Another clue of uncertain impact is the existence of two other, concurrent lawsuits with the same line-up of antagonists involving petitions to dissolve two other realty holding companies with the same percentage ownership and management. In other words, forcing a settlement in one is more likely to lead to a global settlement of all three cases.

Whatever the shortcomings in the parties’ papers, and however thin the court’s stated reasoning for appointing a receiver, I have to assume the judge had good reasons even if not apparent in the record. I know how difficult and intractable business divorce cases can be when the antagonists are family members. I’ve had cases in which judges have raised the specter of receivership as motivation for settlement discussions and mediation.
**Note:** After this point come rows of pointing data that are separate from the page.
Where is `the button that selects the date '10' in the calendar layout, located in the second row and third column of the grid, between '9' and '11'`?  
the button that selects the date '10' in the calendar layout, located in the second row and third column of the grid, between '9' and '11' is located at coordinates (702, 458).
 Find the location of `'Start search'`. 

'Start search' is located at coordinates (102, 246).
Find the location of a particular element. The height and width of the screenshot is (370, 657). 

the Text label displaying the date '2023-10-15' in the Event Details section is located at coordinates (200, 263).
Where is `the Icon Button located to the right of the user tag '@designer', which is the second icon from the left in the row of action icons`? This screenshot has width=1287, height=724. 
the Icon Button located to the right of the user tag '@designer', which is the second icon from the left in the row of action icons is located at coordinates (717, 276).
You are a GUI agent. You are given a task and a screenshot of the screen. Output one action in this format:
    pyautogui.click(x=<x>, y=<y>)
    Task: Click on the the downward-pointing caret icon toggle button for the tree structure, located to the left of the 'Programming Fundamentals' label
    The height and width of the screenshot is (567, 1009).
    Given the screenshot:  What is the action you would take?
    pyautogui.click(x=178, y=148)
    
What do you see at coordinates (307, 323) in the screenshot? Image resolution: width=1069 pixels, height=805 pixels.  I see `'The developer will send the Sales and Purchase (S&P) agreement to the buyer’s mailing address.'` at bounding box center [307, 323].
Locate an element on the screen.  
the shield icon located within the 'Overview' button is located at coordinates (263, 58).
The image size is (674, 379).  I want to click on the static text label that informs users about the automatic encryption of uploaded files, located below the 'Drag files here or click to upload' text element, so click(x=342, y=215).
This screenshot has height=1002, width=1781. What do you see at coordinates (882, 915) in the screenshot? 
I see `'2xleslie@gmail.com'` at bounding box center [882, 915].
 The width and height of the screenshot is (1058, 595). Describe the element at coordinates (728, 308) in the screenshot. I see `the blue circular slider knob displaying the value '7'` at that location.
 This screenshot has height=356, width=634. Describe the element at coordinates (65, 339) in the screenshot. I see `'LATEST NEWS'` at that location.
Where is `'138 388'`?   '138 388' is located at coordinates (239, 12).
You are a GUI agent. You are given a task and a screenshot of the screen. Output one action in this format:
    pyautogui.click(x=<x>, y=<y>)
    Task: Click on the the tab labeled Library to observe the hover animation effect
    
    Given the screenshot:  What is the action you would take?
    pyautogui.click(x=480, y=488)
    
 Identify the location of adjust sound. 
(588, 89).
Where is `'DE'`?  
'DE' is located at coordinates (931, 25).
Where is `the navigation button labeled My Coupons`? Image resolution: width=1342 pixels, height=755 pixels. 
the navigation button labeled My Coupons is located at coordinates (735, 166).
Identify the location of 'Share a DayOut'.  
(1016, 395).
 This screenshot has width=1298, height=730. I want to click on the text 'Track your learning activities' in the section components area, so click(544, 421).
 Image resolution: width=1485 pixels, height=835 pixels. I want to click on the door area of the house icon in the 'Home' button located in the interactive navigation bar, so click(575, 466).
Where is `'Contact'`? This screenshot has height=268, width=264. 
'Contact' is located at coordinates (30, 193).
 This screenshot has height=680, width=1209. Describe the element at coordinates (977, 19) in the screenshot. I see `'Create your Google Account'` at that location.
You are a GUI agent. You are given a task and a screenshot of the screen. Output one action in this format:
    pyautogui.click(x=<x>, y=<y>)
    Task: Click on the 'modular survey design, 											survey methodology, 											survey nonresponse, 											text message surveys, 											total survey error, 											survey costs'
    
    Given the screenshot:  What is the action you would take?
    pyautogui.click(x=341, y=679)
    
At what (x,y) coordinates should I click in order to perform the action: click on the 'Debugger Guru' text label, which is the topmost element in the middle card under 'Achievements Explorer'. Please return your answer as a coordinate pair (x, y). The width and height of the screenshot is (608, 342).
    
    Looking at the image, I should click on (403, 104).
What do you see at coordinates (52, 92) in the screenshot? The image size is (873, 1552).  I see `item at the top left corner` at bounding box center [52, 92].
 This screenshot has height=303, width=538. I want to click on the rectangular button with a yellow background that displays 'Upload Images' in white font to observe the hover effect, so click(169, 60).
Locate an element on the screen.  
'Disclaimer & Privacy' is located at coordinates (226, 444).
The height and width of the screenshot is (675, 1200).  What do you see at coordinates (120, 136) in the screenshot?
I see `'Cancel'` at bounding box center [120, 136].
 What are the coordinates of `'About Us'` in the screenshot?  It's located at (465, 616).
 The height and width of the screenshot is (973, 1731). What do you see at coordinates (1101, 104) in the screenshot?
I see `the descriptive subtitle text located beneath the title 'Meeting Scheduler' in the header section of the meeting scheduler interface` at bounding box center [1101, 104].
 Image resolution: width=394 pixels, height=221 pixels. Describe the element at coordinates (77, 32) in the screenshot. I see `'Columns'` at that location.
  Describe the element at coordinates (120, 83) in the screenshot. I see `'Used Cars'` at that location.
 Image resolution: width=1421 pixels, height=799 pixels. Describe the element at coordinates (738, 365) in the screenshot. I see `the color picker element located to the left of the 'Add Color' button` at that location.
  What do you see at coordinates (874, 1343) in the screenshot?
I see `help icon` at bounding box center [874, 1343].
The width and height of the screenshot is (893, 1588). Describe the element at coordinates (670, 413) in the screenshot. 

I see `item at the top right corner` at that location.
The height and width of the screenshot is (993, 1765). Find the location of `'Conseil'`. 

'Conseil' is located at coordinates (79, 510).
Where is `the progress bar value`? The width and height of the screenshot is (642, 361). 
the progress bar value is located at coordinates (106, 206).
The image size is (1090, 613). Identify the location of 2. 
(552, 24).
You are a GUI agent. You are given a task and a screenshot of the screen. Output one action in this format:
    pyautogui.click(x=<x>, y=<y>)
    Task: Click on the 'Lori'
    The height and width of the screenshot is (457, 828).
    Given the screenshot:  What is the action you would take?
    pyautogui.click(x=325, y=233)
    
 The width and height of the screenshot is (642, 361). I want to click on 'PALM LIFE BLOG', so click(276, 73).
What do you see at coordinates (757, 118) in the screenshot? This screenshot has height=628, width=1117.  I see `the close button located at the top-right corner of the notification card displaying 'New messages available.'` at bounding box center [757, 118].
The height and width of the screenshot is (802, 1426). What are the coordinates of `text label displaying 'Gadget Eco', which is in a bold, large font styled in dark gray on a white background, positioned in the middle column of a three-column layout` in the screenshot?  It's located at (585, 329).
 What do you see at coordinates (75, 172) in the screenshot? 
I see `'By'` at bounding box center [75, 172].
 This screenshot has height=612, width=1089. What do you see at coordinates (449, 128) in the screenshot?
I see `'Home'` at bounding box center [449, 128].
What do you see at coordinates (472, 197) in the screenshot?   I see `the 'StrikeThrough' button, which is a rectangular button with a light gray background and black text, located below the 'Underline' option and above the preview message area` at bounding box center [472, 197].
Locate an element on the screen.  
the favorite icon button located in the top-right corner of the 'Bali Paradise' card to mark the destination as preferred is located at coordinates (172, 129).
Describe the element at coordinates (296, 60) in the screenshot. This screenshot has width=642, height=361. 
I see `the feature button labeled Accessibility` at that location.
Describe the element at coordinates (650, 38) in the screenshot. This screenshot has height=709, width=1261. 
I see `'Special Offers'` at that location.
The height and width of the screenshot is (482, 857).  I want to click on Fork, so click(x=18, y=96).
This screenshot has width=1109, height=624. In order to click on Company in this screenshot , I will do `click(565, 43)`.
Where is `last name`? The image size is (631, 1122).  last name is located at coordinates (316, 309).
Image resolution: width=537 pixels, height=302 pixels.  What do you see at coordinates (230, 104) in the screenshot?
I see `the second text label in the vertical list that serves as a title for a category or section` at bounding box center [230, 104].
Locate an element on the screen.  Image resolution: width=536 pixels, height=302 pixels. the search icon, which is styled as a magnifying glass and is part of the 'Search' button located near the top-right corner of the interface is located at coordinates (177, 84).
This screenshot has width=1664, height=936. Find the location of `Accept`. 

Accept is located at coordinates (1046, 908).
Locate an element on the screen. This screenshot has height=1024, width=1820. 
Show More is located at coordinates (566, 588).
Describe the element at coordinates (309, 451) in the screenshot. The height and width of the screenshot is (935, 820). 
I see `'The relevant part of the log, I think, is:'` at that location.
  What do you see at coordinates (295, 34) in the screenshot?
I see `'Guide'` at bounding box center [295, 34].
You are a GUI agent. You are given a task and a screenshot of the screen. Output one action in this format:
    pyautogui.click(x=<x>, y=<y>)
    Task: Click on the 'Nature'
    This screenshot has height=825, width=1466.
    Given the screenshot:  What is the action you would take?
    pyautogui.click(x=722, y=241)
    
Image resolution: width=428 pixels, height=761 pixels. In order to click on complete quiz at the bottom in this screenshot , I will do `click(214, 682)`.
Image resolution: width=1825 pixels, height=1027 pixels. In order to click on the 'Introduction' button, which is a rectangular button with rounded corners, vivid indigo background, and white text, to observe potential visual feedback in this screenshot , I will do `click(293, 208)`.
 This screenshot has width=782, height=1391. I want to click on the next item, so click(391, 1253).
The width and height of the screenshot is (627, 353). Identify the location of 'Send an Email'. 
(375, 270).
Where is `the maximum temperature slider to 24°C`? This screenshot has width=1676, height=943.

But I’ve not had cases in which judges actually appointed a receiver as a settlement motivator — particularly for an LLC outside of a 50/50 deadlock situation — absent satisfaction of the high standard for doing so under the statute.

Precedent Matters

This year is the 25th anniversary of New York’s LLC Law. Case law development has been slow, as evidenced by the 16 years it took before an appellate court in the 1545 Ocean Avenue case construed the standard for judicial dissolution of LLCs under Section 702. There have not been all that many decisions involving interim receivership applications, and even fewer involving a sole managing member as in Cangro.

The paucity of precedent makes it all the more important that the bar and the bench pay close attention to the nuances of the LLC Law, the critical role of the operating agreement, and how LLC jurisprudence in the business divorce arena differs in important respects from close corporation and partnership jurisprudence governing internal affairs.